— Start of Text to read —
Prince Charles: The Passions and Paradoxes of an Improbable Life, by Sally Bedell Smith (Random House, 596 pp., $32)
Great Britain and the United States got divorced in 1776. They’ve been in love with each other ever since. Despite some intervening ding-dongs, Blighty remains beguiled by American popular culture. The Yanks, meanwhile, can never get enough of the Regals. Some of this derives from the performances of British actors in Shakespeare’s history plays, and in countless pre- and post-colonial films. Some comes from the guilty knowledge that the U.S. didn’t enter World War II until the end of 1941. By then, the Royal Army, Navy, and Air Force had been fighting Nazi Germany for more than a year. What’s more, they were led by Prime Minister Winston Churchill, who had an American mother.
But the mainsprings of affection rises from something more powerful—the fact that Britain’s aristocracy has no equivalent in the U.S. Whatever occurs politically, economically, or socially, the entrants in Burke’s Peerage stay in place like stamps in an album, their positions determined by pedigree, not accomplishment or fortune. Hence the popularity of the TV series Victoria; of Lord Grantham’s entourage in Downton Abbey; of the trials of the stuttering George VI in The King’s Speech; of his unprepared young daughter Elizabeth II in yet another TV series, The Crown; of the motivations behind her stage-managed grief for Princess Diana in The Queen.
— End of Text to read —
Please copy the Prince Charles biography review above in full, word for word.
— Start of Given information —
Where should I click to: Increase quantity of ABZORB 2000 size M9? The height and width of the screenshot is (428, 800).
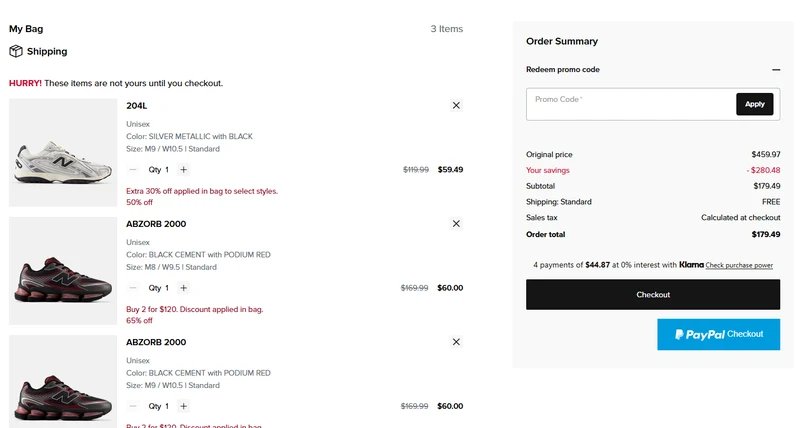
— End of Given information —
- **Exercise result**:
Prince Charles: The Passions and Paradoxes of an Improbable Life, by Sally Bedell Smith (Random House, 596 pp., $32)
Great Britain and the United States got divorced in 1776. They’ve been in love with each other ever since. Despite some intervening ding-dongs, Blighty remains beguiled by American popular culture. The Yanks, meanwhile, can never get enough of the Regals. Some of this derives from the performances of British actors in Shakespeare’s history plays, and in countless pre- and post-colonial films. Some comes from the guilty knowledge that the U.S. didn’t enter World War II until the end of 1941. By then, the Royal Army, Navy, and Air Force had been fighting Nazi Germany for more than a year. What’s more, they were led by Prime Minister Winston Churchill, who had an American mother.
But the mainsprings of affection rises from something more powerful—the fact that Britain’s aristocracy has no equivalent in the U.S. Whatever occurs politically, economically, or socially, the entrants in Burke’s Peerage stay in place like stamps in an album, their positions determined by pedigree, not accomplishment or fortune. Hence the popularity of the TV series Victoria; of Lord Grantham’s entourage in Downton Abbey; of the trials of the stuttering George VI in The King’s Speech; of his unprepared young daughter Elizabeth II in yet another TV series, The Crown; of the motivations behind her stage-managed grief for Princess Diana in The Queen.